**ASSIGNMENT:**
Please copy out each line of the entries in which "Histoire" appears.

=== INPUT DATA ===

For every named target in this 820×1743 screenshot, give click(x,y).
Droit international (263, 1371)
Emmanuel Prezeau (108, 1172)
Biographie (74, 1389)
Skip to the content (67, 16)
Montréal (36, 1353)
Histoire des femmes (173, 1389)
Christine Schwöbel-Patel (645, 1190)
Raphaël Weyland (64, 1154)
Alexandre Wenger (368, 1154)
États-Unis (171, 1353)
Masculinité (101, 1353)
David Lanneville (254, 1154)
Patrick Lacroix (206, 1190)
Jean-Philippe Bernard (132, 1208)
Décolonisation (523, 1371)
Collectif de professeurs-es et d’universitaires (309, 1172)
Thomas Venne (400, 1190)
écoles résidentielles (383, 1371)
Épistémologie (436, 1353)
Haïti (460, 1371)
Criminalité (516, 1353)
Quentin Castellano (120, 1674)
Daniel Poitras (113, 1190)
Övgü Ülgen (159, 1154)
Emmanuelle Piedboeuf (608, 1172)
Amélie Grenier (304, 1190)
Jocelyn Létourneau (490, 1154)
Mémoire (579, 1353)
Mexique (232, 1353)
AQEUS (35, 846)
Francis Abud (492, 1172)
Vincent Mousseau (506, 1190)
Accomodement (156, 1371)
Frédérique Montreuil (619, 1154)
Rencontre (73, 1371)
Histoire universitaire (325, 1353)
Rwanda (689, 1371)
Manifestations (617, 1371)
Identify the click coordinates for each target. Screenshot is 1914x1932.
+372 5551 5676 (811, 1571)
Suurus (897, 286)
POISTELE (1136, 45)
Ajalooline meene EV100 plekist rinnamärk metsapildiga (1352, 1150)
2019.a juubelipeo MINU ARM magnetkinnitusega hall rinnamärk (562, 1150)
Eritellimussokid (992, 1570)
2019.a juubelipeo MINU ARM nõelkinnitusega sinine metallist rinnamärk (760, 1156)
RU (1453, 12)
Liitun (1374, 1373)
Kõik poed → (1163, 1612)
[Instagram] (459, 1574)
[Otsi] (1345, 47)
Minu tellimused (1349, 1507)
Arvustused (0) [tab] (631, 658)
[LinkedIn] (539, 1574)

===

**RESPONSE TO THE EXERCISE:**
Histoire des femmes (173, 1389)
Histoire universitaire (325, 1353)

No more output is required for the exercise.